Lie Groups and Lie Algebras: Winter-2023
Practice Exercises 5 : Due Friday 2/10

  1. Two-dimensional root diagrams I S0 4611S

    The goal of this problem is to construct all possible root diagrams in two dimensions. For the purposes of this problem, a root \(\alpha\) is an element of a subset \(\Delta\subset\mathbb{R}^n\) with the following properties:

    • \(\alpha\ne0\);
    • \(\alpha\in\Delta \Longleftrightarrow -\alpha\in\Delta\);
    • The elements of \(\Delta\) span \(\mathbb{R}^n\);
    • If \(\alpha,\beta\in\Delta\), then \(2\frac{\alpha\cdot\beta}{\alpha\cdot\alpha}\in\mathbb{Z}\).
    (See Constrained Dot Products I for the consequences of the last assumption.)

    For the purposes of this problem, a root diagram is a graph showing all of the roots as well as the origin, connected by lines with the following properties.

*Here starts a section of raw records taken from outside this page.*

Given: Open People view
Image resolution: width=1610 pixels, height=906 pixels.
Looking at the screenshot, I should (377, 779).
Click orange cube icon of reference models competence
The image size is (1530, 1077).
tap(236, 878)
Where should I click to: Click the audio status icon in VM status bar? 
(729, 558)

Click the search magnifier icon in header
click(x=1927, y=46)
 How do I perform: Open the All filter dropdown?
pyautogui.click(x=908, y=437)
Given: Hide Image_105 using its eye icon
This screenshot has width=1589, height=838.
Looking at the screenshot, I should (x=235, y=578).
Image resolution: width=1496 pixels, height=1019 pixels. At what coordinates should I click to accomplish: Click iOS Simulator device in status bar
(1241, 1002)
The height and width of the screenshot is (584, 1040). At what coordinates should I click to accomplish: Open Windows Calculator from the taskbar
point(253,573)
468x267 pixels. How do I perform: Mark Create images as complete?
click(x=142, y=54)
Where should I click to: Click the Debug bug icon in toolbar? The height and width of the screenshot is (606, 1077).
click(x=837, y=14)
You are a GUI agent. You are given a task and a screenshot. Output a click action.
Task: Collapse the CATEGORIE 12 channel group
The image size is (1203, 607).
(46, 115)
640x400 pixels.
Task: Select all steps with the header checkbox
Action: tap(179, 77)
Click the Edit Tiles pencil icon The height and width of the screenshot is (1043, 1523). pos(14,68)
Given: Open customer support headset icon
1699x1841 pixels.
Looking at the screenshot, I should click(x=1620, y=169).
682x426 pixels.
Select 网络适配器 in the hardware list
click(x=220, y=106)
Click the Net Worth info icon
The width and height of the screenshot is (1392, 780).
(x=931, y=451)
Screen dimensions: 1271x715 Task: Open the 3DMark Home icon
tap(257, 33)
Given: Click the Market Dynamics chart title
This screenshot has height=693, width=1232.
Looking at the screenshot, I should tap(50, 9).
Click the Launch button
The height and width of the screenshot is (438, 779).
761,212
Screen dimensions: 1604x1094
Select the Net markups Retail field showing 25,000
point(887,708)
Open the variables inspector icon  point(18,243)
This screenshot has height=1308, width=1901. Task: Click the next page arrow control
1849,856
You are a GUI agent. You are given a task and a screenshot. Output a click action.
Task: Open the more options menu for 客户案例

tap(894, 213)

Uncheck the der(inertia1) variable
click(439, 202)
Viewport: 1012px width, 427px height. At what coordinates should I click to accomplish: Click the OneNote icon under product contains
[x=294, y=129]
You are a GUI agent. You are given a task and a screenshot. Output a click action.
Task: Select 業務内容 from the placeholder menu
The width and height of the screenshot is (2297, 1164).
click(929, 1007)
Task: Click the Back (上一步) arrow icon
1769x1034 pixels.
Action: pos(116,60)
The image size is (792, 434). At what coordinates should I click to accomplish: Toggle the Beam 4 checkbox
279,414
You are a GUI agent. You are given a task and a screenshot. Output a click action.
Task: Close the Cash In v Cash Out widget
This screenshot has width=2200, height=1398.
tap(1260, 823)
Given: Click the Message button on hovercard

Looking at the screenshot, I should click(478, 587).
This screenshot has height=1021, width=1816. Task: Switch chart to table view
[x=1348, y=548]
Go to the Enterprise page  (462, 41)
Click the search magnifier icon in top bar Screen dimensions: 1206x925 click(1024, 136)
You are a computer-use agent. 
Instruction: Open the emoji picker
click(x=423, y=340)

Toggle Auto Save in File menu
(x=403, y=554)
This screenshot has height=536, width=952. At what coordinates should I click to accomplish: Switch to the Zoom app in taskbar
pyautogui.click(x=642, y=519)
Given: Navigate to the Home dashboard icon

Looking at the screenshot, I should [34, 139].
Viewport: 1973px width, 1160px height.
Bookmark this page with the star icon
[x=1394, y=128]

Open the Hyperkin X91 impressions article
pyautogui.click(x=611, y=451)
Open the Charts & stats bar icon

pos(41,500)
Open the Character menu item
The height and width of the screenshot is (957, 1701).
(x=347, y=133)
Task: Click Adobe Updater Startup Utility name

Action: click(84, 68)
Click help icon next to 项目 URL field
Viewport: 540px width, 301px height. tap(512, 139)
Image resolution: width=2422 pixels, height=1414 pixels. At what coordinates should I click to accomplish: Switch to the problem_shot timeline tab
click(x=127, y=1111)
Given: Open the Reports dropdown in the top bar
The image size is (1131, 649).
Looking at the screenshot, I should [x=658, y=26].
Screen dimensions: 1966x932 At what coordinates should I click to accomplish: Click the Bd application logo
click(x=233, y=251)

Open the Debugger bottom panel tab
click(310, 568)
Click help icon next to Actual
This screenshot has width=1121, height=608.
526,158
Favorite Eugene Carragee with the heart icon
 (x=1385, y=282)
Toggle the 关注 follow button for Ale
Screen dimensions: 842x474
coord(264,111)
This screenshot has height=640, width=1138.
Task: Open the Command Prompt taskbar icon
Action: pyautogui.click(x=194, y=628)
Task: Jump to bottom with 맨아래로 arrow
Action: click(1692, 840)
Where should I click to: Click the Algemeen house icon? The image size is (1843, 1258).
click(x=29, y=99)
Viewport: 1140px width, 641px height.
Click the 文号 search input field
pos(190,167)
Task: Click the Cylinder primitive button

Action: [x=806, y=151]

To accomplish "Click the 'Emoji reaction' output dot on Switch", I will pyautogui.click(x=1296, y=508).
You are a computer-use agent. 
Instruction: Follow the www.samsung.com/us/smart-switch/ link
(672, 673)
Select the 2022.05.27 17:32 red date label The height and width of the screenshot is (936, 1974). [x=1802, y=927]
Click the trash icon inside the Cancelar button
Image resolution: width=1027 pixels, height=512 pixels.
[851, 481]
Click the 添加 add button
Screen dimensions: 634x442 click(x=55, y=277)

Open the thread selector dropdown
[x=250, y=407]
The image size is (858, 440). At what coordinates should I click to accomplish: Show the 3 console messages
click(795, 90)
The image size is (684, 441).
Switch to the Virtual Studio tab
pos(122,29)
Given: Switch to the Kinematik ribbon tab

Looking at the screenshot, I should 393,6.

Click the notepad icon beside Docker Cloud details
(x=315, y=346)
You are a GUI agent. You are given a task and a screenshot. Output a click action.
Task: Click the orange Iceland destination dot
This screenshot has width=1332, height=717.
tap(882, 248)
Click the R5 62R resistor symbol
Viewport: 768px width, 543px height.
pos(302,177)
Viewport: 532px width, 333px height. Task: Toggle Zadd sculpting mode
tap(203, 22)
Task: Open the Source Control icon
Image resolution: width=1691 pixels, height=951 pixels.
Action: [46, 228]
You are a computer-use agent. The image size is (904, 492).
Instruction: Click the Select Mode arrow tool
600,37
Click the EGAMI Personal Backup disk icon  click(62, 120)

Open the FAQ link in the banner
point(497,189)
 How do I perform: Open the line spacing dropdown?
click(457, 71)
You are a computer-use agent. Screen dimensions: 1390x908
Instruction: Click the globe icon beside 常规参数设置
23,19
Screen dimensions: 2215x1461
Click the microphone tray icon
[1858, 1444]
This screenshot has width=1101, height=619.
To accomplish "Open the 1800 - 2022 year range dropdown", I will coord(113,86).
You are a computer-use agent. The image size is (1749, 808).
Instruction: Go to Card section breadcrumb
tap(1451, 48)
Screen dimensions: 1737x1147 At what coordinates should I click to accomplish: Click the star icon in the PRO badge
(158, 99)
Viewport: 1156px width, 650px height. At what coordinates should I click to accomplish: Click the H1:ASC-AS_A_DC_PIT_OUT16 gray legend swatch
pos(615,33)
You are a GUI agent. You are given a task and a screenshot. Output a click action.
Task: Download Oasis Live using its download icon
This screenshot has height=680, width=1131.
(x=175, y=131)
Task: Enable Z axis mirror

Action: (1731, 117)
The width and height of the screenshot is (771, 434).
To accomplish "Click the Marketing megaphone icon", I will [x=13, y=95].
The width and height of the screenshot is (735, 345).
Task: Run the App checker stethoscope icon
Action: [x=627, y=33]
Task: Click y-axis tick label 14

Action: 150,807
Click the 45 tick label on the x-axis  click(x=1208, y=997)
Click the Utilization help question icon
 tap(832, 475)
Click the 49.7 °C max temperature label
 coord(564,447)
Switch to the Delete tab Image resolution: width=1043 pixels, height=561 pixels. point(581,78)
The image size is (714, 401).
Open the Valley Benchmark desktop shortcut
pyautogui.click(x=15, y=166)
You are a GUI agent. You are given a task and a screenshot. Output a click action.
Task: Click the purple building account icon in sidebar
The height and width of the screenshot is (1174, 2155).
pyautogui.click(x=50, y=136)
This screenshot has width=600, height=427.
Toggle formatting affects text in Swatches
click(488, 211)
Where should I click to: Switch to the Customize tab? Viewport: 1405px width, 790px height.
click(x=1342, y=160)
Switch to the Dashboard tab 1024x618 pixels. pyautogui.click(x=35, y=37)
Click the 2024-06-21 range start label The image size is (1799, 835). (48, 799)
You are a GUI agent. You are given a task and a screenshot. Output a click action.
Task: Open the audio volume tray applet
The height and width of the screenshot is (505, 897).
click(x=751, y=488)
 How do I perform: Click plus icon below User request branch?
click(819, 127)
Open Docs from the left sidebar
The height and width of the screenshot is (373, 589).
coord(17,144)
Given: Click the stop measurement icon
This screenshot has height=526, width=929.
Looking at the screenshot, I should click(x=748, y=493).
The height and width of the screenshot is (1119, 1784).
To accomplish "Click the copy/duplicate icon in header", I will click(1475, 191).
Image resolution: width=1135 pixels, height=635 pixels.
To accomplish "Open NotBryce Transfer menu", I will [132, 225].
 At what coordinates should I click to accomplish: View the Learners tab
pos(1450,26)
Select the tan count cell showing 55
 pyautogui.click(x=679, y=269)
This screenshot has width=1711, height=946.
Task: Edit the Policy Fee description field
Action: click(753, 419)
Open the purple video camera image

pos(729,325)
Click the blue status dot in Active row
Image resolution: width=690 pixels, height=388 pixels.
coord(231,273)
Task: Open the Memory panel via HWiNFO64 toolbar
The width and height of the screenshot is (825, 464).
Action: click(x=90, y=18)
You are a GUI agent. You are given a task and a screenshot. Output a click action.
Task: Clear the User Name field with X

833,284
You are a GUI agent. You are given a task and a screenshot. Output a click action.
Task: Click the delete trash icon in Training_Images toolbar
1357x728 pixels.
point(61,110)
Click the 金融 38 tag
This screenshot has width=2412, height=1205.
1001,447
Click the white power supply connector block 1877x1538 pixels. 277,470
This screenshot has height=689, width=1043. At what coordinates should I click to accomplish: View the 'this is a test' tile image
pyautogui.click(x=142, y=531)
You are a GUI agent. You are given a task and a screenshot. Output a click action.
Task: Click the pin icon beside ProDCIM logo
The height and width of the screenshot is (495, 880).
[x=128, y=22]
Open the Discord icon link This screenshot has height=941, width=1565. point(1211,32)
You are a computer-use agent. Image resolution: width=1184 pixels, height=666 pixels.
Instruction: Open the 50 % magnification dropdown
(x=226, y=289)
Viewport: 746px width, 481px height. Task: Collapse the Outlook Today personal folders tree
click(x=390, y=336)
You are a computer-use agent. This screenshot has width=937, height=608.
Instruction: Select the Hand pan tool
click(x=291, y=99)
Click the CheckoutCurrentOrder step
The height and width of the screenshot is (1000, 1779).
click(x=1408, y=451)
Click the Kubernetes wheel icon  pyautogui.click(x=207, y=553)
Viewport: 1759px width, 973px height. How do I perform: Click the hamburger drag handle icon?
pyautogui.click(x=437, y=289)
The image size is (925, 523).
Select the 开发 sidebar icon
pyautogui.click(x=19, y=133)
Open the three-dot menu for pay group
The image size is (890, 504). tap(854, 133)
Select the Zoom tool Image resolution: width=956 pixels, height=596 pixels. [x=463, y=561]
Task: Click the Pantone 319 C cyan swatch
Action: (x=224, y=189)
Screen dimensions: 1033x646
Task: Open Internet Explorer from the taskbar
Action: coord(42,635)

    • Each root lies in an adjoint representation of \(\mathfrak{su}(2)\), that is, lies on a line through the origin with exactly three points.
    • Each root lies in a representation of each such copy of \(\mathfrak{su}(2)\), that is, lies on a line (possibly of zero length) parallel to the corresponding root vector that is centered appropriately (with midpoint on the perpendicular bisector of the line through the root vector).
    • There are no “missing” lines, that is, if two roots can be connected by a line parallel to some root vector, that line is present.

    Find all possible root diagrams in two dimensions.

  2. Two-dimensional root diagrams II S0 4611S

    Any root diagram can be divided in half by a plane through the origin that contains no roots, with the roots on one side being labeled positive and the others negative. Simple roots are positive roots that can not be expressed as the sum of any combination of other positive roots.

    For each root diagram in two dimensions,

    • Choose a set of positive roots;
    • Find the simple roots;
    • Find the angle(s) between them;
    • Show explicitly that the remaining positive roots can be expressed as linear combinations of the simple roots with positive, integer coefficients.